#### Excerpted passage:

========

A main thread of my work is that what passes for sense, knowledge and rationality in communication and decision-making with any “what should we do” qualitative, ethical or moral element, is essentially memetic. A western meme that dominates western society and western dominated worlds; a meme that focusses on quantifiable values and discrete objects than can be compared objectively; memetic because it is such a simple idea that is easy to communicate, understand and apply in Western culture, independent of any inherent value as the basis for the “should” decisions and their outcomes. This is “my agenda”.
Let’s look at one specific meme, not because it illustrates the western objectivity meme particularly, but because it illustrates the basic memetic mechanism. Its relation to the meme in my agenda will become apparent.
ECT (or EST as in Electro-Convulsive / Shock Therapy / Treatment) is a bad thing. The ECT meme, probably so widely held that it prejudices any and all specific decisions concerning ECT ?
99.99% of us have not only no direct (first or even close second hand) experience of ECT, we probably have not seen or heard any reports on specific cases, from either the patient or practitioner perspectives, or any material specifically on the subject, educational or otherwise. Anything we know about ECT is probably from exposure to literary and media dramatizations and media discussion of these.
Ken Kesey’s book, the Milos Foreman film “One Flew Over the Cuckoo’s Nest” has a lasting dramatic impression of the process of administering involuntary ECT, though ironically without any discernable after effects on the patient, good or bad. Robert Pirsig’s book “Zen and the Art of Motorcycle Maintenance” has one key passage describing starkly the technicalities and effects of the involuntary ECT, and the greater part of the book is about the ultimately positive changes in the patient’s psyche. “The Changeling” apparently depicts ECT in a bad light, but I have no direct experience of this film.
Some aspects of the impression of ECT we get from these dramatizations probably fit consonantly well with existing general pre-conceptions such as : Involuntary treatments of any kind and any treatments that cause distress and pain, are generally a bad thing, probably reserved for exceptional, justified and controlled cases.
An aspect we cannot anchor our impression to, is any real prior knowledge of the psychiatric conditions for which practitioners might prescribe ECT nor the actual effects intended and side-effects expected. For these aspects 99.99% of us have little more to go on than the dramatic source materials and our imagination.
But, for both aspects we have these very few specific cases of dramatized (therefore factually inaccurate in detail) experience from which we draw our most generalized and probably false impression of ECT. And furthermore, this is true independent of the particular agendas or purposes of the persons creating the original dramatizations.
In this day and age we can (if we see this as a sufficiently interesting issue, amongst the multitude of competing interests) put ECT into Google and/or Wikipedia, and see what we can learn. We must bear in mind when we do this, that these are themselves democratically weighted, memetic sources of information, unbalanced in line with the general public perception, unless we spend significant effort filtering for “authoritative” sources.
We should not be surprised that general knowledge of a specific narrow interest subject like ECT is wildly misinformed. (Which is not to say that ECT is not a bad thing, just that any public impression of it being a bad thing is guaranteed to be misinformed).
Who cares ? Does it matter ? The $64,000 question is whether the general false impression can and should be corrected and if so, specifically how and by whom ? Here of course the agendas and actions of those involved in the specific dramatic sources and those with interest in the specific practices of ECT matter greatly.
“That ECT is bad, is a false and simplistic impression that could and should be corrected” is simple enough.
“That ECT is bad, is a false and simplistic impression that could and should be corrected by those who created the false impression.” is however itself a simplistication, necessarily complicated by the need to take into account the memetic process, as well the actions and intentions of the identifiable individuals.
My agenda; Pirsig’s agenda in particular, is that the simplistication of reducing the problem statement to terms of the objects and subjects causally involved is the greater problem in need of correction. Greater in subject areas much wider than the ECT meme, and the interests of potential ECT patients, practitioners and public affected by decisions about those specifically. So wide in fact that all decision-making and governance in society and its institutions is at risk from the objectification meme.
This provides a wonderful opportunity to both test that general thinking and correct a specific misinformation.

========

#### Supplied entries:
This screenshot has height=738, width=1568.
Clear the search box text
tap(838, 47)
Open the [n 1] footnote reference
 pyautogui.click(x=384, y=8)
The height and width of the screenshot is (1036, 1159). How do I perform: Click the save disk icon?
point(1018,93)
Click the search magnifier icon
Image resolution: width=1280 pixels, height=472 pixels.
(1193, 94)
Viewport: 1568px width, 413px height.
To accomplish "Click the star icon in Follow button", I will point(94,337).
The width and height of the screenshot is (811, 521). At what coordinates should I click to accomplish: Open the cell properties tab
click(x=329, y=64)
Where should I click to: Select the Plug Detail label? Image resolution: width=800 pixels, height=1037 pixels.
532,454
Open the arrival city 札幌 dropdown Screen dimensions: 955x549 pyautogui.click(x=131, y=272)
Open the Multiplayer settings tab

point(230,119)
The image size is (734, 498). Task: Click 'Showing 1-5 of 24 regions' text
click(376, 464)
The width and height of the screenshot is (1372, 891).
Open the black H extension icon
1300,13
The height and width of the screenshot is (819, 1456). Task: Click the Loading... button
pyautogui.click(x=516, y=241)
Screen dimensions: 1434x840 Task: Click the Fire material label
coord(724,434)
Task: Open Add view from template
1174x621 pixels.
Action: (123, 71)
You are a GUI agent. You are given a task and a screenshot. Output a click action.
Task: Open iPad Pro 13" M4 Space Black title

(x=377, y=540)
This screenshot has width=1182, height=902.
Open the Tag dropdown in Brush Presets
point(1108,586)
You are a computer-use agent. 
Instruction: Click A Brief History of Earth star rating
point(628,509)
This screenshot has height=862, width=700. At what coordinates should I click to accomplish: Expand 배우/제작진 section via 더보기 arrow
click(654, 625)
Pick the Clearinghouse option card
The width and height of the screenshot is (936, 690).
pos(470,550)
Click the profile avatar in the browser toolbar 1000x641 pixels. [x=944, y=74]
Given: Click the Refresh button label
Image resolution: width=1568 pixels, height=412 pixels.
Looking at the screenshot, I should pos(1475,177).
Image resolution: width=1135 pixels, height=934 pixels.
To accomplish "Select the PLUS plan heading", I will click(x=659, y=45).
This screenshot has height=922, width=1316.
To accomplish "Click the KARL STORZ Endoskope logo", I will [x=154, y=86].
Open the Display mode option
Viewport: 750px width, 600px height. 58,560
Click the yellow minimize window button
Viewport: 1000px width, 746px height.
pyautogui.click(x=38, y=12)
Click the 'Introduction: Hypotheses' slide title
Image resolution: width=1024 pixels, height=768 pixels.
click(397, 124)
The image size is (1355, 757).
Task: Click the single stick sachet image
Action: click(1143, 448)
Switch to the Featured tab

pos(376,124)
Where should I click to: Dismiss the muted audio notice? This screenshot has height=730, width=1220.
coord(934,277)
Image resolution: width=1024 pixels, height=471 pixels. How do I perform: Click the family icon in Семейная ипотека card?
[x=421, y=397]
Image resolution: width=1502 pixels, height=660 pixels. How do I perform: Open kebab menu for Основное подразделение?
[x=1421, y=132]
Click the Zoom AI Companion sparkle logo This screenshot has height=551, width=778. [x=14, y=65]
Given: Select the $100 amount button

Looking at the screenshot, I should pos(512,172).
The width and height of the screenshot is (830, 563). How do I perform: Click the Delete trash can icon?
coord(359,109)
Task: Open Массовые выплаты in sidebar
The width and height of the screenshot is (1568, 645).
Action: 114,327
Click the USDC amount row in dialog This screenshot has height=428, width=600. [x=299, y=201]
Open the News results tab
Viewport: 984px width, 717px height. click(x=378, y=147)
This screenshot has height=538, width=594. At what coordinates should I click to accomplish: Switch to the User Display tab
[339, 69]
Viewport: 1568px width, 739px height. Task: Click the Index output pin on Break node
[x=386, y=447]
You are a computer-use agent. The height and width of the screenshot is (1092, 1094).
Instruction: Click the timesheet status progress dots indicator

========

#### Problems and tasks:
a) In the essay on the ECT meme, where does almost anything most people know about ECT probably come from?
b) Reproduce the part of the essay on the ECT meme that starts with the words "ECT (or EST" and ends after the words "concerning ECT ?", without changing anything.
The entries above are separate material and have no connection to the essay.

#### Solutions to the tasks:
a) It probably comes from exposure to literary and media dramatizations and media discussion of these.

b)
ECT (or EST as in Electro-Convulsive / Shock Therapy / Treatment) is a bad thing. The ECT meme, probably so widely held that it prejudices any and all specific decisions concerning ECT ?